Calgary city council approves $25,000 in aid for Haiti in close vote

Calgary city council voted eight to seven to donate $25,000 towards repairing infrastructure in Haiti, which suffered severe damage in a hurricane last fall.

Council voted 8 to 7 to donate money for repairing infrastructure in hurricane-damaged country

Coun. Brian Pincott proposed the motion that Calgary city council approved in an eight-seven vote Monday, to donate $25,000 toward repairing infrastructure in Haiti after the devastating damage of Hurricane Matthew in October 2016. (CBC)

Calgary city council voted eight to seven to donate $25,000 towards repairing infrastructure in Haiti, which suffered severe damage in a hurricane last fall.

The idea, which was proposed by Coun. Brian Pincott, left council sharply divided. It voted eight to seven in favour of Pincott's motion.

Last fall, Pincott had suggested Calgary could put $100,000 towards a program that's overseen in Haiti by the Federation of Canadian Municipalities, to help after Hurricane Matthew killed at least 1,000 people and sent cholera gallooping through rural communities lacking clean water, food and shelter.

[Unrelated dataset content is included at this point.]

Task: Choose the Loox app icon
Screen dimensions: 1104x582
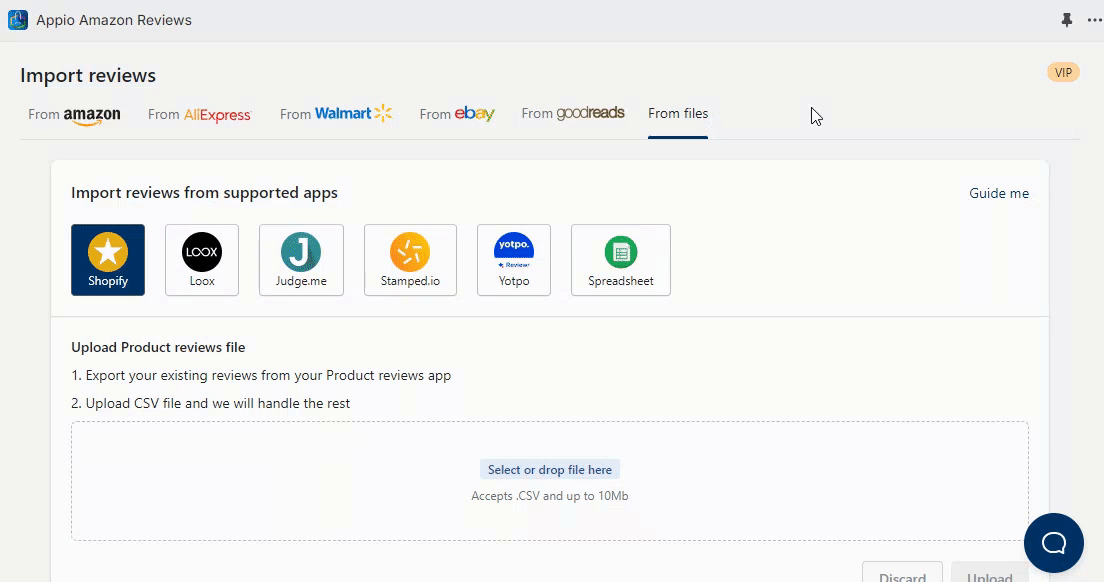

However, Pincott dialled back his request to $25,000.

Pincott said a number of smaller communities in Canada have already donated money and Calgary should join them.

"It changes people's perceptions of who we are. It says, 'Wow, Calgary's a great place. Wow, look at what they did.' So I want to be selfless. I want to be compassionate. I want to be sharing and giving," said Pincott.

Not everyone likes idea

Other councillors agreed with Pincott's idea to put in the smaller amount of money.

"I can't imagine why we would say no. We can't do everything but the things that we're doing, let's do them right," said Coun. Gian-Carlo Carra, indicating he backed the proposal.

Other councillors were more critical. Coun. Andre Chabot called it a tough one because while the needs are great, such a donation is beyond the city's mandate.

"Foreign aid not a municipal responsibility," said Chabot. "It just goes to the whole argument of: why is it we're taking on financial responsibility for something that's ultimately not our responsibility?"

Children sleep over metal sheets in a partially destroyed school used as a shelter after Hurricane Matthew hit Haiti on Oct. 11, 2016. (Carlos Garcia Rawlins/Reuters)

Pincott has no problem with questions

Pincott said he's pleased with council's decision — even if he was expecting some tough questions about whether this is a good use for city tax dollars.

"Out of this, hopefully, we will have a broader discussion and try to put some policy in place. But disasters and the need to respond don't wait for policies," said Pincott.

The veteran councillor, who announced earlier this year he wil not be seeking re-election this fall, said he plans to make a $500 donation himself to the cause.

He suggests anyone else thinking of making a donation can get in touch with the Federation of Canadian Municipalities.

Although such donations are not tax deductible, Pincott said 100 per cent of the money will go directly to work on the ground in Haiti.